Mit unserer lokalen Projektgruppe stehen wir in permanentem Austausch und jährlich reist mindestens eine Delegation in die Mongolei, wo wir uns mit politischen Entscheidungsträgern treffen. Das Hüftprojekt ist das einzige Vorsorgeprogramm in diesem Land, das funktioniert. Für uns ist klar, dass es möglichst bald vollständig in mongolische Hände übergeben werden muss. Aber es ist ebenso offensichtlich, dass es aufgegeben würde, wenn wir uns jetzt zurückziehen.
Welche Schritte sind notwendig, um Ihre Vision von einem globalen Standard zu verwirklichen?

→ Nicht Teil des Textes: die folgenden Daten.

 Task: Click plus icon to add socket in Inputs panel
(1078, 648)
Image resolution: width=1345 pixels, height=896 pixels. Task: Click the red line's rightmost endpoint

Es braucht weitere Studien und Publikationen. Derzeit sind wir daran, zu zeigen, dass unsere behandelten Kinder auch noch nach Jahren mit gesunden Hüftgelenken durch die mongolische Steppe reiten dürfen und auf einfache Art definitiv vor einer lebenslangen schweren Behinderung bewahrt werden konnten.
Zur Person: Prof. h.c. Dr. med. Raoul Schmid ist Facharzt für Kinder- und Jugendmedizin in Baar. Neben seiner Tätigkeit als Kinderarzt gründete er zusammen mit Thomas Baumann das humanitäre Hilfswerks «Swiss International Pediatric Projekt» (SIPP), eine gemeinnützige Schweizer Organisation, die sich auf die medizinische Versorgung von Kindern in Entwicklungsländern spezialisiert hat. Sein Einsatz für die Kinder in der Mongolei ist ein Beispiel dafür, wie lokal verankerte Ärzte auch global einen wichtigen Unterschied machen können.